Chen Yanhong gave specific suggestions: after enterprises encounter relevant risks, they should retain evidence as soon as possible and completely preserve all materials such as contracts, communication records, performance vouchers, etc.; promptly evaluate the validity, performance status and claimable rights of the contract; seek professional legal advice as soon as possible to determine whether temporary relief measures such as preservation can be applied; and at the same time, issue formal written letters to state their position in accordance with the law, laying a solid foundation for subsequent litigation or mediation.
It is worth noting that this case has formed a handling model that combines "pre-litigation preservation + ship live arrest + cross-border counter-guarantee + court mediation", which is replicable in similar maritime and foreign-related cases. Chen Yanhong believes that these measures are based on my country's existing civil litigation and maritime litigation systems, are in line with procedural jurisprudence and judicial practice, and can provide important reference for the handling of cross-border transaction disputes such as ships, equipment, and engineering. When specifically applicable, enterprises can make adjustments based on actual circumstances such as the subject matter of the case, property type, transaction structure, etc., to form a dispute resolution solution adapted to individual cases.

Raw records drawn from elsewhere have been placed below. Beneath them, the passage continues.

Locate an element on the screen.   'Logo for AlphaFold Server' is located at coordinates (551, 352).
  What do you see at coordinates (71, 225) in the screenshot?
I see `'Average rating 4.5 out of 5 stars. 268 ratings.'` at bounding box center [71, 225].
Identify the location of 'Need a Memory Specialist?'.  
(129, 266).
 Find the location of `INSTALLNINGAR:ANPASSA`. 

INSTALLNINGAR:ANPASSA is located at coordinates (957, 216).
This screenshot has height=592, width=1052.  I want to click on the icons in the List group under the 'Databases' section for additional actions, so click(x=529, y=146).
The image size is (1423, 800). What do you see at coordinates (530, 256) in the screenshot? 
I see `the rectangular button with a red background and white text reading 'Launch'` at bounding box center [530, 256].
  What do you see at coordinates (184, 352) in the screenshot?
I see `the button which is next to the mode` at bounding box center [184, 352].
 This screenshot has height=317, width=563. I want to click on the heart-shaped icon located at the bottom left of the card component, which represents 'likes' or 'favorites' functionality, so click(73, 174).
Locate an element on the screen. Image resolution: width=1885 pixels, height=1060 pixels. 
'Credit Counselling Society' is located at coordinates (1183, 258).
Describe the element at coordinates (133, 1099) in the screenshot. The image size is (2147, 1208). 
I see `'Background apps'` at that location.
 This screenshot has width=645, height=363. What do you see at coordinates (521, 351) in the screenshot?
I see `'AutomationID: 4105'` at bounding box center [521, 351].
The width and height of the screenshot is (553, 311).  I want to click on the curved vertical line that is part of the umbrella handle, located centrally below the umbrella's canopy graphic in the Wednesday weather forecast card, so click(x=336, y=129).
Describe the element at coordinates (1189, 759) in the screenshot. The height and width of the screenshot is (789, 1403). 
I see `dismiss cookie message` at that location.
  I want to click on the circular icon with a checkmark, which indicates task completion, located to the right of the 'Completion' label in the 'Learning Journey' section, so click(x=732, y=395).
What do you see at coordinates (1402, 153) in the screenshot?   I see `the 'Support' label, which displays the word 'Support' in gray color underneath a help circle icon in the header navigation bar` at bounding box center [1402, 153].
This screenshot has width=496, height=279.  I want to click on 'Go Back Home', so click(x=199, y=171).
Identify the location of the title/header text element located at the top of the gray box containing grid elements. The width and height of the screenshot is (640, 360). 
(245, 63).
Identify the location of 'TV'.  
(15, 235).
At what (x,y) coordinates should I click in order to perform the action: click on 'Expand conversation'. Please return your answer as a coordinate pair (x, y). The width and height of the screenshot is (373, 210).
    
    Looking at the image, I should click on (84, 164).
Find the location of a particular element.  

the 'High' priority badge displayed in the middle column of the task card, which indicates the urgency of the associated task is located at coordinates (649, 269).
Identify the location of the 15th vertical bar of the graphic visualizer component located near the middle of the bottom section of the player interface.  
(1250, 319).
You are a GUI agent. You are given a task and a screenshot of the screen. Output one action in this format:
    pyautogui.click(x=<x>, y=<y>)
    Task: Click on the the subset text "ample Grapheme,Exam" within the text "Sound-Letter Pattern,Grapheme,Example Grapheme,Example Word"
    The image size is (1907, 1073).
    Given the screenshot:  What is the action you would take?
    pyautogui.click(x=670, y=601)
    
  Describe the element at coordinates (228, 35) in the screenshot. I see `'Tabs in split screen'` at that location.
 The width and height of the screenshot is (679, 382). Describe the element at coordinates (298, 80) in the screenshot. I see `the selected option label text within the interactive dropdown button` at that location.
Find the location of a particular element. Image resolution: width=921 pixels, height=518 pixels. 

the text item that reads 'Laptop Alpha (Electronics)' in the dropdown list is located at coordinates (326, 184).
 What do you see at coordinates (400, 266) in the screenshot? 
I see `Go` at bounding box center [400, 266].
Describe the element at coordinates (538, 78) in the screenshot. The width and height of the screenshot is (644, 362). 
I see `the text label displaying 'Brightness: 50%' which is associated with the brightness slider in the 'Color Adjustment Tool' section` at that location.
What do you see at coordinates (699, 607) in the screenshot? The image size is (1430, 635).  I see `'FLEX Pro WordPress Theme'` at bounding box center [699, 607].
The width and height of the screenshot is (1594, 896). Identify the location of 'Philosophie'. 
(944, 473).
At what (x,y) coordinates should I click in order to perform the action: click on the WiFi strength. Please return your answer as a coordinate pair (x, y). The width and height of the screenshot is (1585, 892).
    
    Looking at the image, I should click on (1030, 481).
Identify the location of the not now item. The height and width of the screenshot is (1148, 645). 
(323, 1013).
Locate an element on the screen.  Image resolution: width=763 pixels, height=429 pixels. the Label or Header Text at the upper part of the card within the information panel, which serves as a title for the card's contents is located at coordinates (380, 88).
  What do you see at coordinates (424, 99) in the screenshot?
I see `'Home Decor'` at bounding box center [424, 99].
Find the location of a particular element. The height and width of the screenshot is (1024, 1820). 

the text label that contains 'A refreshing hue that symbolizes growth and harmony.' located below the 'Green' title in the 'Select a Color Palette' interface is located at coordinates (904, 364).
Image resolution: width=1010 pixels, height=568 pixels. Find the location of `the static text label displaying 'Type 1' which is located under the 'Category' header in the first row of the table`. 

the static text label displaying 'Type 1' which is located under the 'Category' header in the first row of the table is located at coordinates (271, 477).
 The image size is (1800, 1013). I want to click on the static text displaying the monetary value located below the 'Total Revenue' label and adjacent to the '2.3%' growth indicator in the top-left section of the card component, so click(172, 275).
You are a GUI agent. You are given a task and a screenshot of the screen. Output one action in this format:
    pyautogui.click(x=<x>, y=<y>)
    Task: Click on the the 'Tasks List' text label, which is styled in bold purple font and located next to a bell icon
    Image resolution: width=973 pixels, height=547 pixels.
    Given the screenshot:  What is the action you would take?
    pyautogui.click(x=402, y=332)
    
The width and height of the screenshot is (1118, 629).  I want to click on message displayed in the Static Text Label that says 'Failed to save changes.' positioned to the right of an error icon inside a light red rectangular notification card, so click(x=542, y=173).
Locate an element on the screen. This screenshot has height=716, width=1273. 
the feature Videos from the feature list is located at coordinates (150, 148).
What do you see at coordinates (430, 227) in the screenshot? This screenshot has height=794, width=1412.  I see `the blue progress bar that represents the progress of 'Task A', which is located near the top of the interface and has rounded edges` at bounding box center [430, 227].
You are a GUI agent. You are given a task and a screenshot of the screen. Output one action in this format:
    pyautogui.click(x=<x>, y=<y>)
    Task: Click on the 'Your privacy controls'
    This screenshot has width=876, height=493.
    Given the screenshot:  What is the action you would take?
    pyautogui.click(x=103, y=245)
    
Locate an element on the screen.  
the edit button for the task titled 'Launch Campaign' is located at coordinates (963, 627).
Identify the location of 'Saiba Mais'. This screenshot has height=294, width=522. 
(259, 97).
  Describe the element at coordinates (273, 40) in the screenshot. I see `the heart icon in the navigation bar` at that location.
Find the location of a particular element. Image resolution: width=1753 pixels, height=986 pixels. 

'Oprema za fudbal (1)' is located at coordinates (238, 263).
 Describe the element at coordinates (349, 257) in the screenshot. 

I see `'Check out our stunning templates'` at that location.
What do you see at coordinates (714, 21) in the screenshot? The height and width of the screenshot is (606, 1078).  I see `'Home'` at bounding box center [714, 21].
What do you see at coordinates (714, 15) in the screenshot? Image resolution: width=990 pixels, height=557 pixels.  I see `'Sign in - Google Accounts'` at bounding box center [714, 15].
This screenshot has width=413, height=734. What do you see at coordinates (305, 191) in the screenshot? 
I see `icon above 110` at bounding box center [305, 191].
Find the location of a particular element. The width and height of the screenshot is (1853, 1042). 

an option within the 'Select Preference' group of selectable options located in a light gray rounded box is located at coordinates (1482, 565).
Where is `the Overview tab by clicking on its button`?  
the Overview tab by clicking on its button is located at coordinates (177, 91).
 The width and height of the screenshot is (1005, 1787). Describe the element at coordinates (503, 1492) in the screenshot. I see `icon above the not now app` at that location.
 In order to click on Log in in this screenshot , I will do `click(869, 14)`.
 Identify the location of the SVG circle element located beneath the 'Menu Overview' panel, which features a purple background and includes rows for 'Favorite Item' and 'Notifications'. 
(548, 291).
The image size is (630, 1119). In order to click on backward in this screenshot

In terms of foreign-related contract design, Chen Yanhong suggested that Chinese companies can improve terms in many aspects and enhance risk prevention capabilities. In terms of legal application and jurisdiction clauses, priority should be given to agreeing on the application of Chinese law and the jurisdiction of Chinese courts or arbitration institutions to improve the predictability of dispute resolution; in terms of relevant restrictive measures, legal compliance requirements and inappropriate external pressure should be clearly distinguished to avoid simply including unreasonable extraterritorial restrictions within the scope of exemption; in terms of force majeure clauses, the applicable circumstances and the burden of proof should be clearly defined to prevent foreign parties from arbitrarily citing this clause as a reason for breach of contract. At the same time, notification, negotiation, and risk sharing mechanisms can be set up in the contract to clarify the handling process when one party encounters improper interference. Risk allocation and relief paths can be written into the contract as much as possible to strengthen the protection of one's own rights.